On 12/11/2012 02:53 PM, James Graham wrote:
> On 12/11/2012 01:03 PM, Robin Berjon wrote:
>> Option (B) is interesting, but my concern is getting a view of the
>> entire set of submissions + approved tests. We *could* use the GH API to
>> obtain the full list of pending PRs and extract the content accordingly,
>> but that introduces reliance on the GH API beyond just git (which may
>> not be a problem given http://gitlabhq.com/).
>
> Let's restate Option (B) as "use branches, one per submission (note: not
> one per file)". This then frees us from the idea that this option is
> particularly tied to github; pull requests are effectively just branches
> with a fancy name.
>
> The major advantage of this approach is that good code review tools (and
> even mediocre code review tools like the one built in to github) are
> commonly organised around the paradigm that a branch is the unit of code
> review. As issues are identified in the submission, you keep pushing
> fixes to the branch until you fixed all the problems, then you
> integrate.
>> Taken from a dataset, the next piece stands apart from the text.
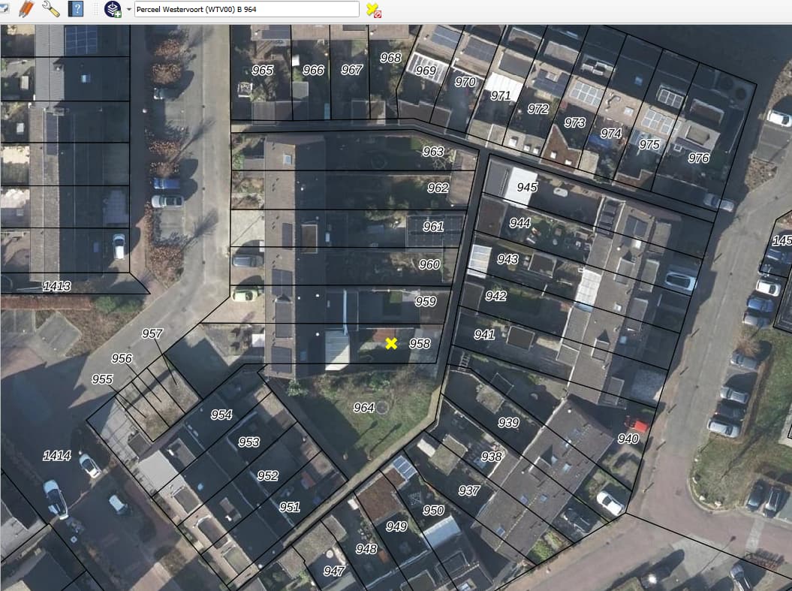Select parcel 940 near the red car
The image size is (792, 591).
[x=628, y=439]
Indeed if we want git-based code review (rather than
> something custom like the CSSWG has) I think we *have* to use this
> option to some extent.
>
> The net result will be that the approved tests are obvious — they are
> just mainline. The list of unapproved submissions is obvious; it's just
> the list of all open review requests. The only problem is that it's hard
> to run all approved + unapproved tests at once because that means
> creating a new branch that includes all the commits from the review
> branches. I suppose it isn't impossible to imagine automating the
> creation of such a thing, but there will inevitably be problems from
> merge conflicts and so on.

My main issue with this approach is that we've never been good at 
reviewing tests in a timely manner, and I don't see a reason to expect 
that to change. It seems to me like we will end up with dozens of 
branches someone once created, and that will just hang around until 
someone else, unaware of the previous submission, will duplicate them.

If we were to go this route, I would suggest being rather liberal in 
approving tests, rather than waiting until someone reviews them in detail.